One-way functions (OWFs) are essential cryptographic tools and can be viewed as the minimal assumption required for cryptography. Informally, a function is called one-way if it is easy to compute but hard to invert. The existence of one-way functions implies that of many cryptographic primitives such as pseudorandom generators, commitments schemes, and zero-knowledge proofs. Although it is unknown whether they unconditionally exist, several candidate constructions have been proposed assuming the hardness of concrete computational problems such as discrete logarithm, lattice-based problems, and more. Instead of depending on the hardness of specific problems, the pinnacle result in this direction would be to construct OWF from minimal computational complexity assumptions such as P not equal NP.

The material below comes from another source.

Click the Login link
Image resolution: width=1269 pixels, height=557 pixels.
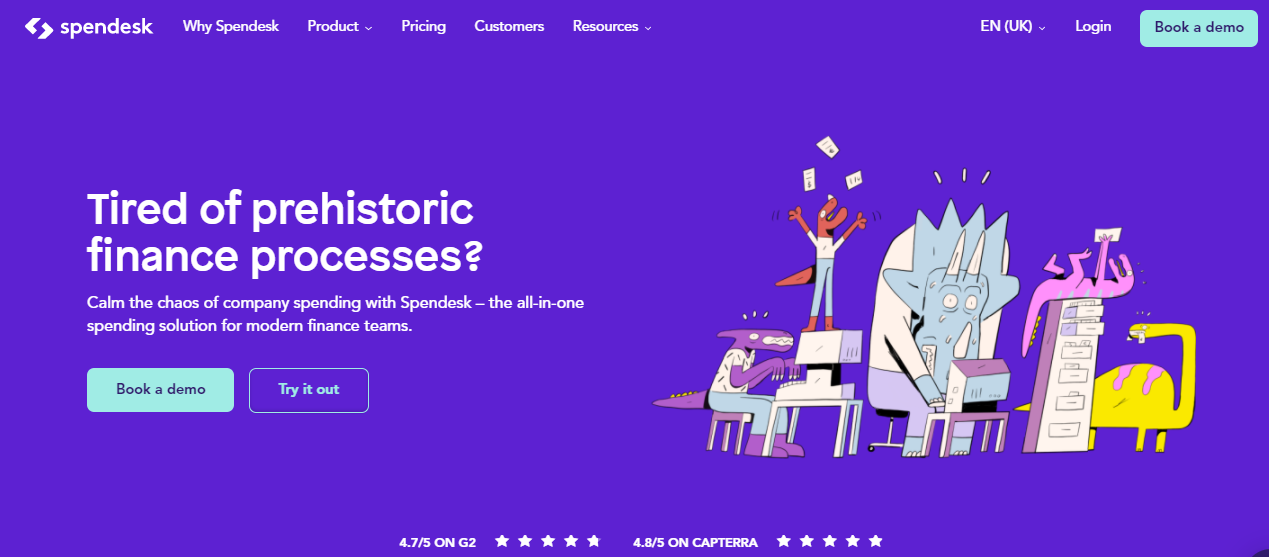[1093, 27]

In this talk, we study this question by exploring its relation to lossy reductions, i.e., reductions R for which it holds that the mutual information between X and R(X) is much smaller than n for all distributions X over inputs of size n. Notable examples are worst-case to average-case Karp reductions and compression reductions. The main part of the talk is dedicated to show the following: either OWFs exist or any lossy reduction for any decision problem Q runs in time exp(c log t(n) / log log n) for some constant c, where t(n) is the infimum of the runtime of all (worst-case) solvers of Q on instances of size n. In other words, this shows that if OWFs do not exist, then randomizing or compressing the worst-case instances of any problem has at best polynomially-better runtime as solving these instances. We also see various aspects and stronger variants of this result. We finally discuss the consequences of these results for the NP-complete problem SAT.
The results are based on a collaboration with Alex Grilo, Garazi Muguruza, and Mahshid Riahinia.